Exposición "La Patria extraña". Museo de la Ciudad de Querétaro.


La Patria extraña; camuflaje y fantasmagoría en la imagen pictórica.
http://museodelaciudadqro.org/
Del 24 de octubre al 6 de diciembre.

Estranged Fatherland: Camouflage and Phantasmagoria in Pictorial Representation

After the confrontation between abstraction and figuration and between high and low culture which characterized artistic practice during the 20th century --especially during the Cold War 1947-1989-- artists are currently finding themselves in a situation of renewed freedom. This new situation coincides with a descent from the pedestal in which modernity had placed painting, considering it the artistic discipline par excellence. Today painting is being used as an instrument for significance that avoids its esoteric condition, to place itself in a world of quotidian culture, populated by the signs of visual and design culture. In many ways, this has lead to [the fact] that painting now enjoys an experimental condition in which the notion of painting itself is constantly being redefined.
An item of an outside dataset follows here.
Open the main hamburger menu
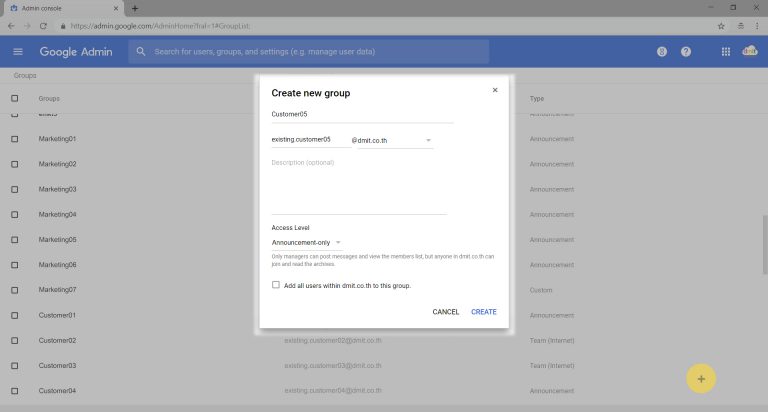The height and width of the screenshot is (412, 768). [x=18, y=51]
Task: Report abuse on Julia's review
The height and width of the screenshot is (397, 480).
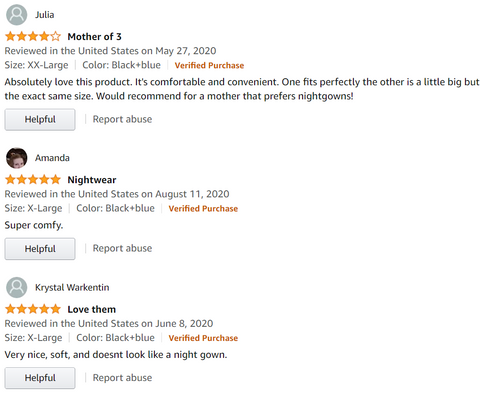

The paintings that Christian Santana Prinz’s presents in the exhibition “Estranged Fatherland: Camouflage and Phantasmagoria in Pictorial Representation” are a contemplation regarding the kind of image that is produced in a painting and the manners in which one sees the world, stimulated and provoked by the images presented. The exhibition is divided into two parts. In the first, titled “City and Environment”, the paintings refer to the signs of industrial design in the field of transportation and communication--bridges, cement and steel structures, highways-, which create a hallucinatory vision of a utopic world where the impossible union between civilization and nature exists. In these paintings, urban territories are the place where the subjective experience of what is public is renewed in the exaltation of color and perspectives. On the other hand, in the second part, “Cryptic Landscapes”, the painter shows us fragments of woods as natural universes where rituals and the symbolism of myths of varying origin mingle with the imaginaries of industrial culture. Among this coming and going between apparently contradictory universes, the weft of “Estranged Fatherland” is woven, a sample of that which calls our attention to the real meaning of looking, and especially, looking at a painting.